* [Your task]: An exact repeat is needed of the lines from the one with "This screenshot has height=446, width=621." through the last line of the data below. Please omit the pictures.

* [Material supplied]:
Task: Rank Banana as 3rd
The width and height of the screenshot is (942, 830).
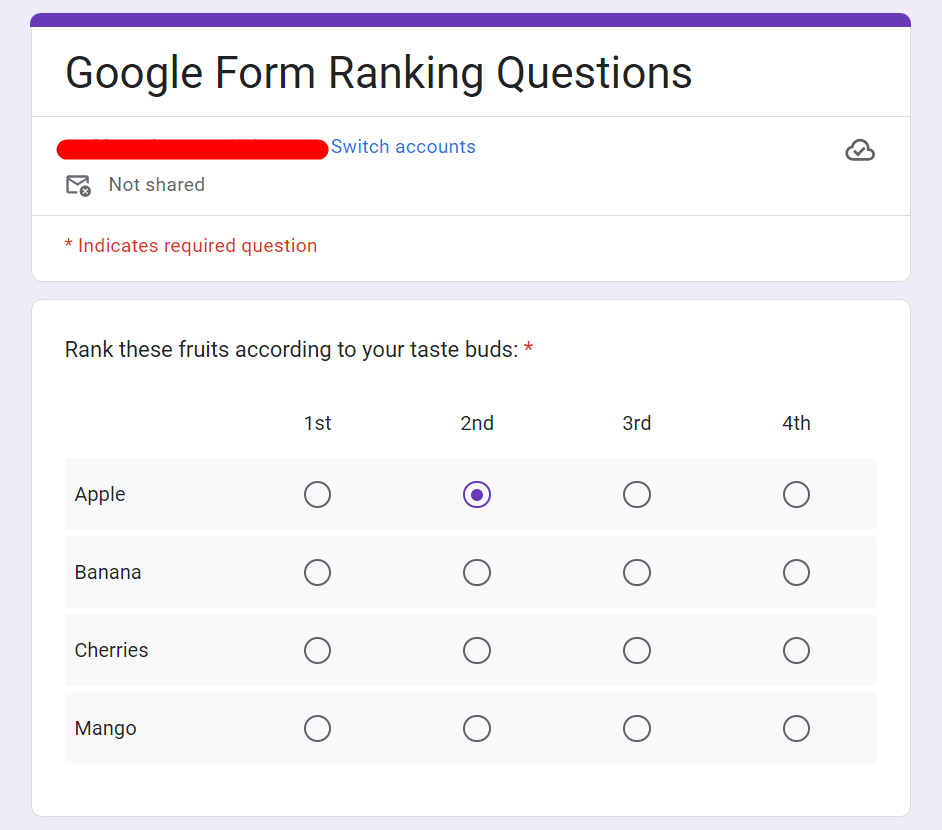Action: click(637, 572)
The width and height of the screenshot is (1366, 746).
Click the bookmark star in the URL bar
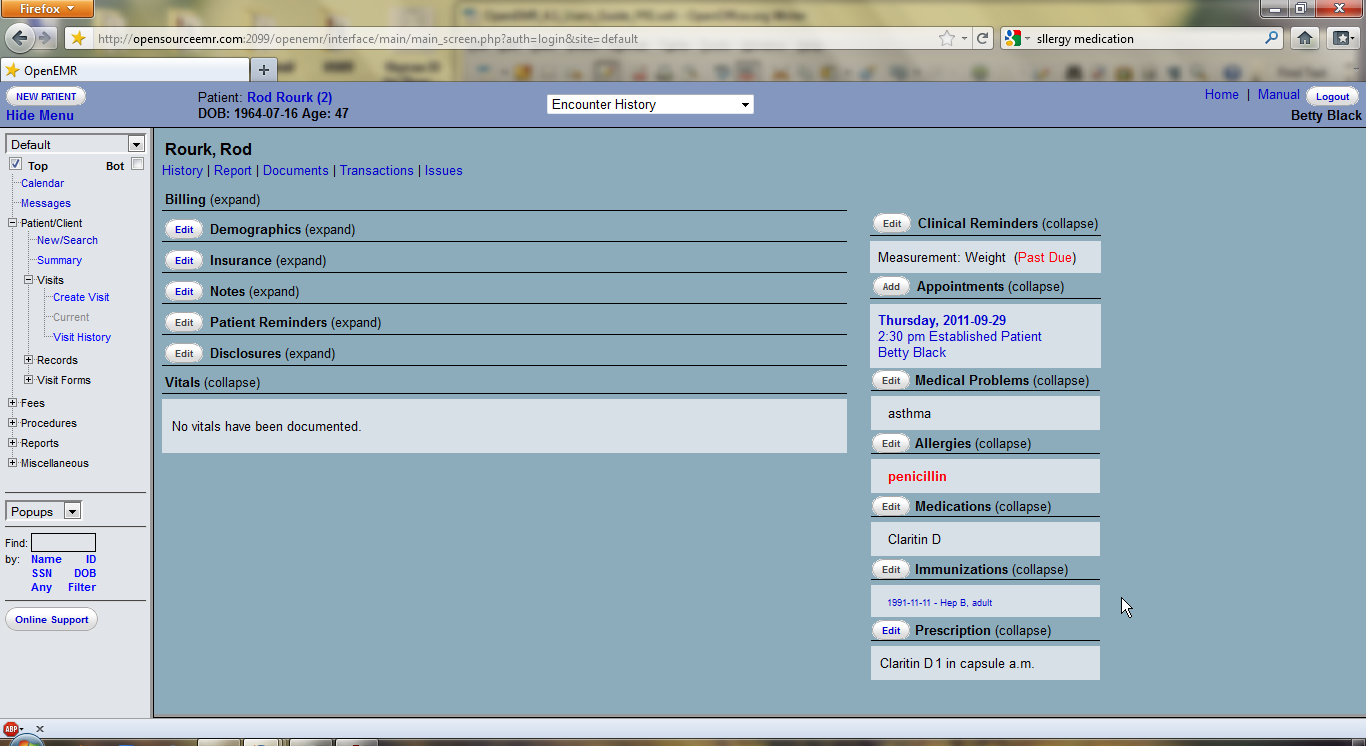[x=946, y=39]
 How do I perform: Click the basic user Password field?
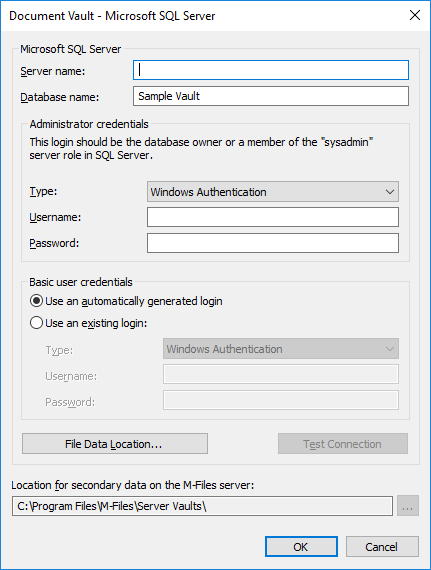281,400
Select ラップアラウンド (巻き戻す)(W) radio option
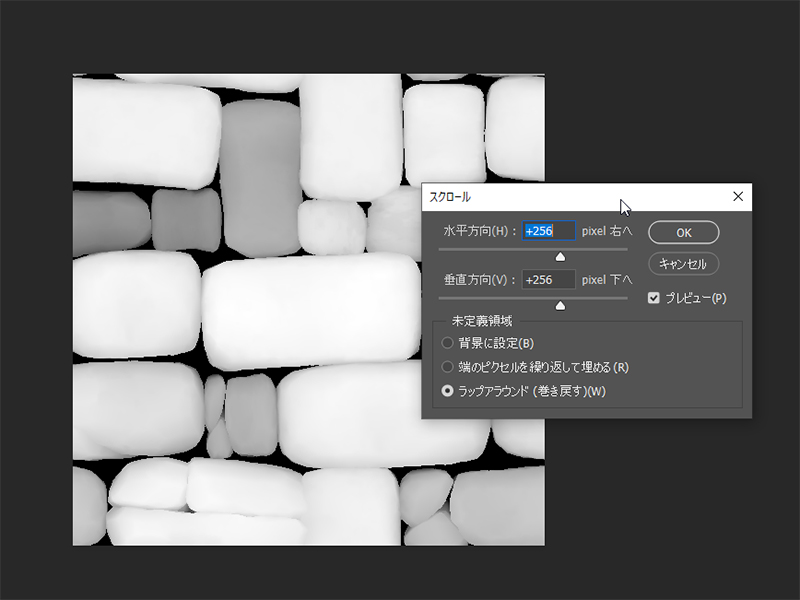The height and width of the screenshot is (600, 800). [448, 391]
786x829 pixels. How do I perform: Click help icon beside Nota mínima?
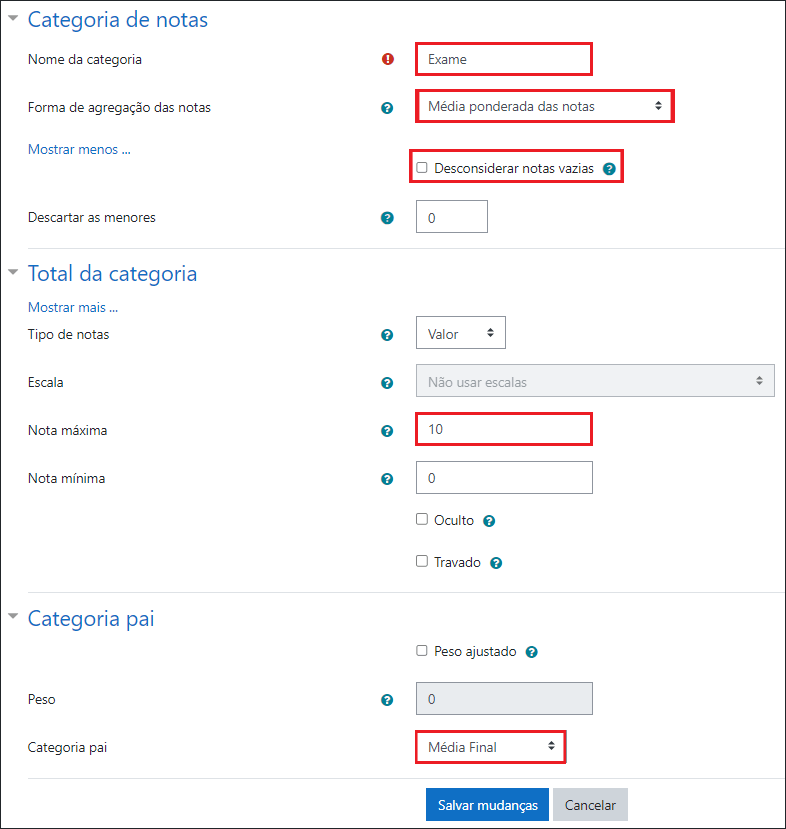click(387, 479)

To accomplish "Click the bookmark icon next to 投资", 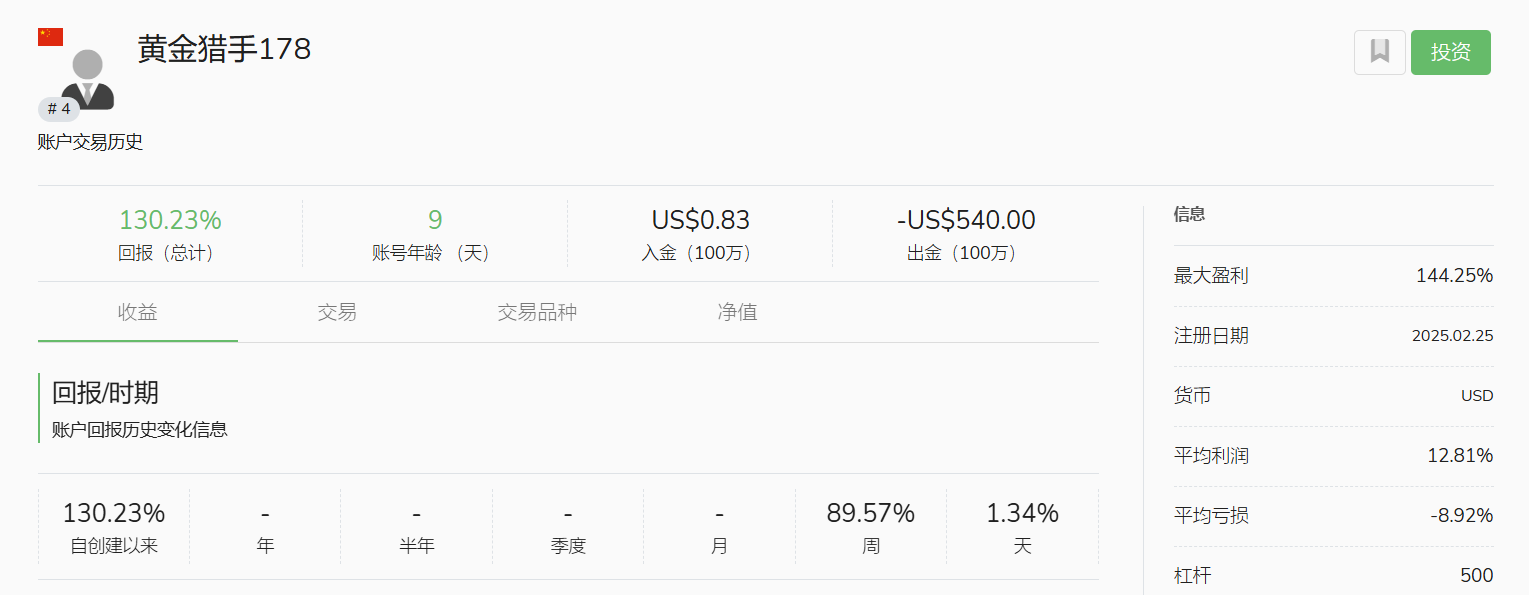I will click(1379, 52).
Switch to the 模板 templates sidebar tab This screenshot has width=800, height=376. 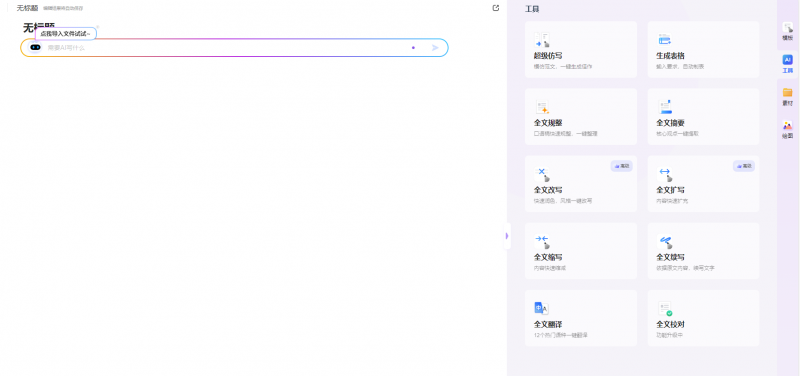(x=788, y=32)
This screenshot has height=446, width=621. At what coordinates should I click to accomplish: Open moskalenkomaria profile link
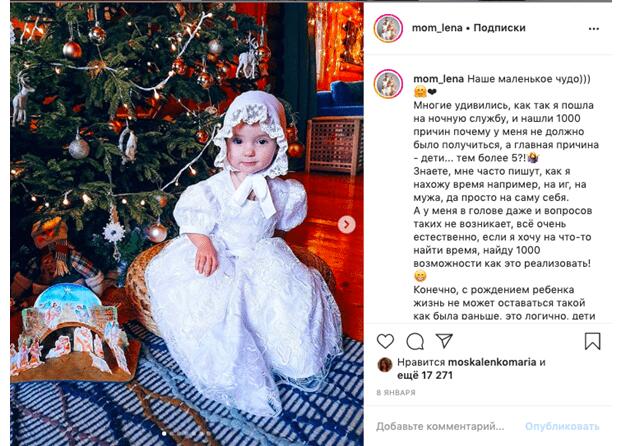pyautogui.click(x=492, y=362)
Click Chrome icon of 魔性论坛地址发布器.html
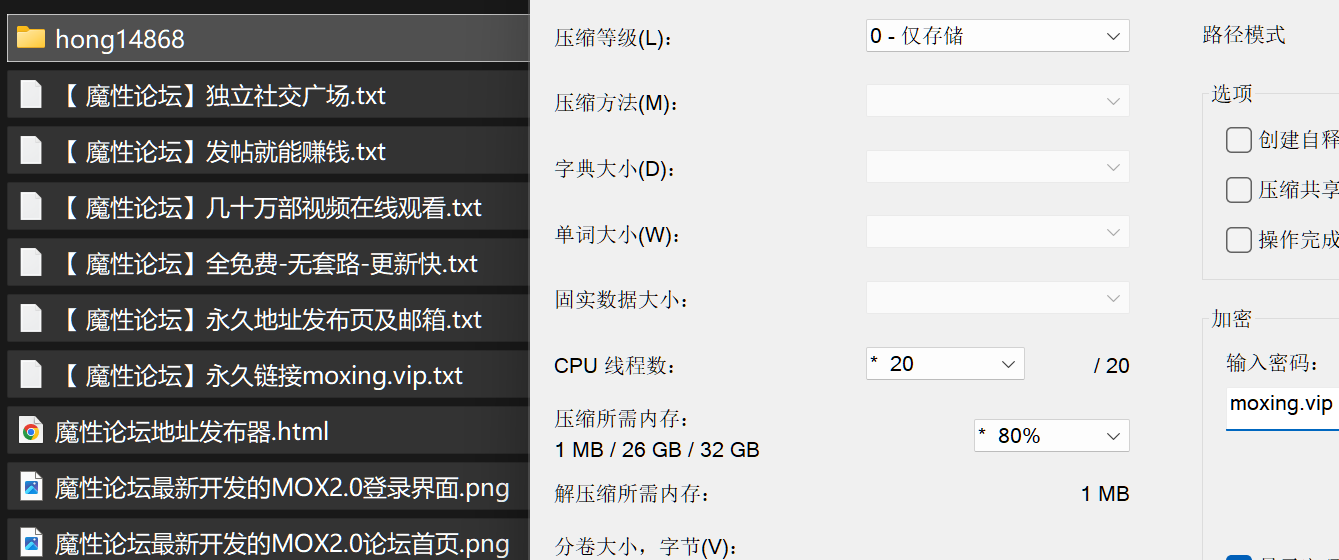 [31, 432]
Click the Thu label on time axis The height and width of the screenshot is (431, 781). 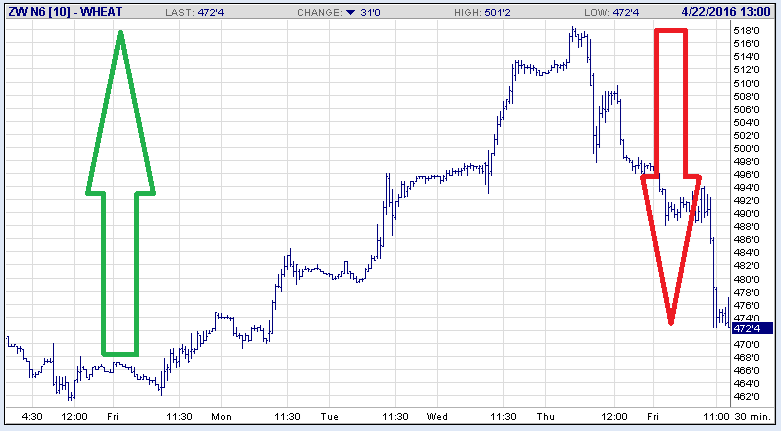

* [Written solution]:
This screenshot has height=446, width=621. At what coordinates should I click to accomplish: Open moskalenkomaria profile link
pyautogui.click(x=492, y=362)
Click Chrome icon of 魔性论坛地址发布器.html
 [31, 432]
Click the Thu label on time axis The height and width of the screenshot is (431, 781). 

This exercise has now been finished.